------ Records for processing

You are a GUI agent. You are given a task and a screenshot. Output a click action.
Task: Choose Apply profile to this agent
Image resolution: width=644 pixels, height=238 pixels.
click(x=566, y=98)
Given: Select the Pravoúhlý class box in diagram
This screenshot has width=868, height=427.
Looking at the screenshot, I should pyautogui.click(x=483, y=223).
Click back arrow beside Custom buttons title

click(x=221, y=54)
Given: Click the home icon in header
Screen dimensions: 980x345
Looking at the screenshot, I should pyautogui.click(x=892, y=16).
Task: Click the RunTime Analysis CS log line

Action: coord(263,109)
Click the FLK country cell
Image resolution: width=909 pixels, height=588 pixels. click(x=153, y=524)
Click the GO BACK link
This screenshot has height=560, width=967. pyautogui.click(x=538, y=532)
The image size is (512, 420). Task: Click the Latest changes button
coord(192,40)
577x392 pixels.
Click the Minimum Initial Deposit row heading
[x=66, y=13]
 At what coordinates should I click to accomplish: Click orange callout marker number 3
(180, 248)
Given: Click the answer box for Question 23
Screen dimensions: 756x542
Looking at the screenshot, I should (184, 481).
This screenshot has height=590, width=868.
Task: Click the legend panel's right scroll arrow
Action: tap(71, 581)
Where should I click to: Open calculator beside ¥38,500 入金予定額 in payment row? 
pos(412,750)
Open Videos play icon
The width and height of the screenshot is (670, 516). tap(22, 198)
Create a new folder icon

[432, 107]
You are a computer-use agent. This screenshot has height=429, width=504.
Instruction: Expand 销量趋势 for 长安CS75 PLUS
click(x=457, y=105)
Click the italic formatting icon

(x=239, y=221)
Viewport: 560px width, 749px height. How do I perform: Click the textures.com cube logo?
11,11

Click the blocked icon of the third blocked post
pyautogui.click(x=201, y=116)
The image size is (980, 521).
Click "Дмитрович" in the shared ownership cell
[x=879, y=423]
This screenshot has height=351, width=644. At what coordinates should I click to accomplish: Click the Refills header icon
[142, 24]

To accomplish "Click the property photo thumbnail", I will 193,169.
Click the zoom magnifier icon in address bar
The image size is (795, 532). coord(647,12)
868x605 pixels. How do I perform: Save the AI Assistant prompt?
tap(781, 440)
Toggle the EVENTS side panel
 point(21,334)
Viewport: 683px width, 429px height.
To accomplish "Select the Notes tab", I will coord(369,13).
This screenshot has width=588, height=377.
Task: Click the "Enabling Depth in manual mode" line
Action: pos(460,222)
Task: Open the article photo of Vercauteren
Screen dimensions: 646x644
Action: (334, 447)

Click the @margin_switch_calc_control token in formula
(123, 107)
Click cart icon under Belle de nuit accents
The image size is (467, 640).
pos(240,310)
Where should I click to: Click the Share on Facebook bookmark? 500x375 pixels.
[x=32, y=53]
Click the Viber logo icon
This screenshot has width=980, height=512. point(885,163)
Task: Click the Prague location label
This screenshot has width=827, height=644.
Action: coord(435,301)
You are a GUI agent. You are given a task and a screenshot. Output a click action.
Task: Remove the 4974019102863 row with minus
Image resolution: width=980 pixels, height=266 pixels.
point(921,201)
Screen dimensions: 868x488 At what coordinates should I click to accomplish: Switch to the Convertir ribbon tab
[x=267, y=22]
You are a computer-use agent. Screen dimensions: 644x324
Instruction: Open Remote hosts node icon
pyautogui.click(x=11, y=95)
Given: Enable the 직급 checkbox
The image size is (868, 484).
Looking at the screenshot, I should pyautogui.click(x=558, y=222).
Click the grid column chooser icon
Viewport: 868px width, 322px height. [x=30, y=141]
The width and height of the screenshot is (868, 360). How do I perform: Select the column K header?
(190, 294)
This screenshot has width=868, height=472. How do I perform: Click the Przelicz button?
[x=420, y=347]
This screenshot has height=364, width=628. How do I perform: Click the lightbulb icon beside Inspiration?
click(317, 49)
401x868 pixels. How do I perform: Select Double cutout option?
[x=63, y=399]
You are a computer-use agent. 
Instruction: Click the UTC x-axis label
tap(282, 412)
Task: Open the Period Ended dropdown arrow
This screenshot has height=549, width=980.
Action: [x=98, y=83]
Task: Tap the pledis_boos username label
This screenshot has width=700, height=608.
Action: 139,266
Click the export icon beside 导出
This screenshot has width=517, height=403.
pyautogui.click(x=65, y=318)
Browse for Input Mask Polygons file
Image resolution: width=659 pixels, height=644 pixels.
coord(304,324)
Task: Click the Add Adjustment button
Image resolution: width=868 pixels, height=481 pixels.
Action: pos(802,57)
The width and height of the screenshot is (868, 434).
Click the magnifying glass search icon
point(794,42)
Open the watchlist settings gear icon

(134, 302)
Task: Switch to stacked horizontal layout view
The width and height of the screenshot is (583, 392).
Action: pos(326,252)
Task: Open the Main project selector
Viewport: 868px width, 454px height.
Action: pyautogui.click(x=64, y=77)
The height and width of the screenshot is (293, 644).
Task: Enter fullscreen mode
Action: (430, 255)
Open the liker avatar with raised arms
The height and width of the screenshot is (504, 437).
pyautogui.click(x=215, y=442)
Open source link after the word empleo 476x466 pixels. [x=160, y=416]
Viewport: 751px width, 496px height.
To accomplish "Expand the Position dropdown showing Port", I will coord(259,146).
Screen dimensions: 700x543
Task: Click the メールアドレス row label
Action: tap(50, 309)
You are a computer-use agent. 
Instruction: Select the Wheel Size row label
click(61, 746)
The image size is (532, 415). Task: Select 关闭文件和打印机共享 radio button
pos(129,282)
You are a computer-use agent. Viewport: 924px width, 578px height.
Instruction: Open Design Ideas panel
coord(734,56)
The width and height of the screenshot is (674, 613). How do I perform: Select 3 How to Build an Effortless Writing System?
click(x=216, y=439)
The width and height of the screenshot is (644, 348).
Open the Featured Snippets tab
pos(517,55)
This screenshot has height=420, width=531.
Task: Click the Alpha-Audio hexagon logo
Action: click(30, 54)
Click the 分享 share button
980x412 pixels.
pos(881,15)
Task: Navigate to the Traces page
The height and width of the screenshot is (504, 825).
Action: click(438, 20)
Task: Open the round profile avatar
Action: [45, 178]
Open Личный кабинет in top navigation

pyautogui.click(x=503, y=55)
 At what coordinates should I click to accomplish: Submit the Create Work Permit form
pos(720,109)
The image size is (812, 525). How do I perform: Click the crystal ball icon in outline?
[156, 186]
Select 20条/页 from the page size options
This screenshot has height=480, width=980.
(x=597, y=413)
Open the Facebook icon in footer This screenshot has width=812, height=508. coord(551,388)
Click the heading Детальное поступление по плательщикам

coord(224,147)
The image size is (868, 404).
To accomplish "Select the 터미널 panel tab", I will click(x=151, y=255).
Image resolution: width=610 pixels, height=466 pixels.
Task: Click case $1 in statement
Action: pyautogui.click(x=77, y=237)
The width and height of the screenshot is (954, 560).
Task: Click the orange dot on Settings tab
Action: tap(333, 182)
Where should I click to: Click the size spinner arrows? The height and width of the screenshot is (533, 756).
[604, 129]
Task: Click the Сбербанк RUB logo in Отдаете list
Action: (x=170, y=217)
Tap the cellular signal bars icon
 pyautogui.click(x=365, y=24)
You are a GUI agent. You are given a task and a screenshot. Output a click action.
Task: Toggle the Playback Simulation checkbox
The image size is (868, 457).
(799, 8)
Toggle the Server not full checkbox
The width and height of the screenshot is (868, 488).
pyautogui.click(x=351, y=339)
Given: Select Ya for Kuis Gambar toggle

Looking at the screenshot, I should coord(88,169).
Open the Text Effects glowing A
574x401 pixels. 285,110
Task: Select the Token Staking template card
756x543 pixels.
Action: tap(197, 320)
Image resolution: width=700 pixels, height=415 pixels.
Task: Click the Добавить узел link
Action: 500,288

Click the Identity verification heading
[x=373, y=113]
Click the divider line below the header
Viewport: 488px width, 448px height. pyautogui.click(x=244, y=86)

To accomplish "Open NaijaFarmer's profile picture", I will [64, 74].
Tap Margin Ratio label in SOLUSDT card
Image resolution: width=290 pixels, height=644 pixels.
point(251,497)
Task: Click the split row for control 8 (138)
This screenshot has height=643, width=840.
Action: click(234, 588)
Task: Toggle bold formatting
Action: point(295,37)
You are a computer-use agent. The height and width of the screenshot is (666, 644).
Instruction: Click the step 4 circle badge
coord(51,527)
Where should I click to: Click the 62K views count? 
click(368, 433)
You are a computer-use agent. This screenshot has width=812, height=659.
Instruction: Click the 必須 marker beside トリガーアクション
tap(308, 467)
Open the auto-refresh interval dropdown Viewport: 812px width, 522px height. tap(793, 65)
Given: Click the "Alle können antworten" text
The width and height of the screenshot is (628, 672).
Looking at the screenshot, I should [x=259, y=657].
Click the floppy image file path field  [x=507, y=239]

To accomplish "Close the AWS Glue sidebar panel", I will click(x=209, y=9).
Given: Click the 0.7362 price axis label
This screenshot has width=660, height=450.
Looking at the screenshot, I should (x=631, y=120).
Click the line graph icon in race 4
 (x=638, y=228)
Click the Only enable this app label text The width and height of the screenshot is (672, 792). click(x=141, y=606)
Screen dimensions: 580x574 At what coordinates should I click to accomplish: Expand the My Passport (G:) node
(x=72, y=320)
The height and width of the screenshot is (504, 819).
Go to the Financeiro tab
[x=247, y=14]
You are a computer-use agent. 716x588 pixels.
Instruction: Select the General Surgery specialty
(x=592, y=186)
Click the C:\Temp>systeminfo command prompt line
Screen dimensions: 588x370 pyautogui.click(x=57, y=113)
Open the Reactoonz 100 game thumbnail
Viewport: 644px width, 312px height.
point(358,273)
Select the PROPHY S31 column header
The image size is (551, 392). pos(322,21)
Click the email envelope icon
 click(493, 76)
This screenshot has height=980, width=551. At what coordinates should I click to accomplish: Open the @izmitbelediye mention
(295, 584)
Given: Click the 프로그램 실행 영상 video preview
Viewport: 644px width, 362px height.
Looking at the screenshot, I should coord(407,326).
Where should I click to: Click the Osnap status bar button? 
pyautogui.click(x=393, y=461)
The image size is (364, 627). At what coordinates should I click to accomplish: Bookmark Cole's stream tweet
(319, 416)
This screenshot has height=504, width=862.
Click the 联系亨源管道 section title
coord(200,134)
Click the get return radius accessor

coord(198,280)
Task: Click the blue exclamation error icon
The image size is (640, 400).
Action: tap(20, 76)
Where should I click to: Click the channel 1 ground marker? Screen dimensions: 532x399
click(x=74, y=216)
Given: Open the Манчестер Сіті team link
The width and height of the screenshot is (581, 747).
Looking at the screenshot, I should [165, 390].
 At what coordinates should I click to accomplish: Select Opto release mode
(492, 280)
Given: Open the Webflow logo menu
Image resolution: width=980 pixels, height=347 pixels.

------------

◆ **Exercise details**
Count the lines of the data that hold the string "computer". The answer should be that number alone.

◆ **Finished exercise**
8